[EXCERPTED RECORDS — start]

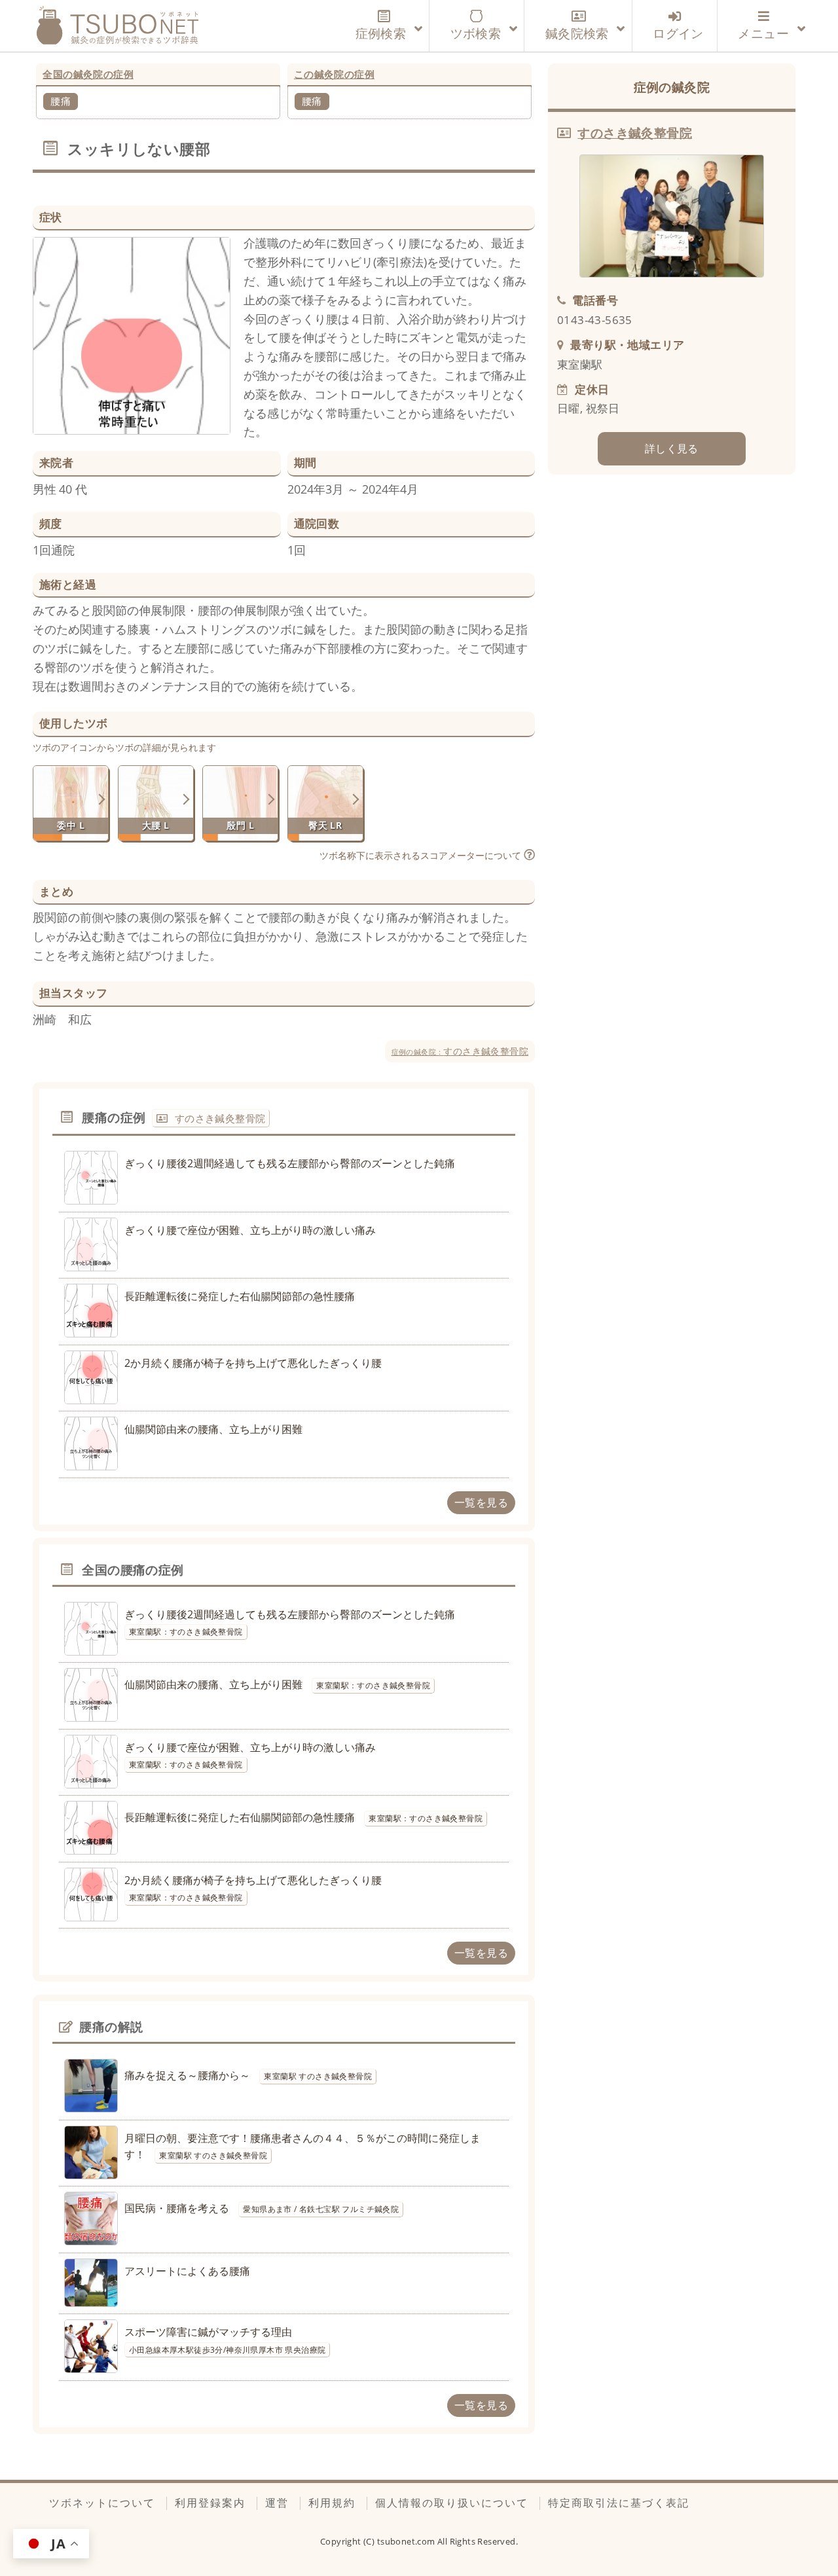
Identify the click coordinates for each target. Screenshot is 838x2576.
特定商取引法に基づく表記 (618, 2502)
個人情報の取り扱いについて (451, 2502)
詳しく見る (672, 448)
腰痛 (60, 100)
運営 (277, 2502)
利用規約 (331, 2502)
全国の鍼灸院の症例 (88, 74)
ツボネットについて (102, 2502)
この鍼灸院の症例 (334, 74)
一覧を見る (481, 1502)
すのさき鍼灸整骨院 (460, 1051)
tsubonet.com (407, 2541)
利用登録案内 (210, 2502)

[EXCERPTED RECORDS — finish]

#### WHAT IS BEING ASKED:
Retype the data in full. Images do not go in the copy.

#### OUTPUT OF THE EXERCISE:
Identify the click coordinates for each target. Screenshot is 838x2576.
特定商取引法に基づく表記 (618, 2502)
個人情報の取り扱いについて (451, 2502)
詳しく見る (672, 448)
腰痛 (60, 100)
運営 (277, 2502)
利用規約 (331, 2502)
全国の鍼灸院の症例 (88, 74)
ツボネットについて (102, 2502)
この鍼灸院の症例 (334, 74)
一覧を見る (481, 1502)
すのさき鍼灸整骨院 (460, 1051)
tsubonet.com (407, 2541)
利用登録案内 (210, 2502)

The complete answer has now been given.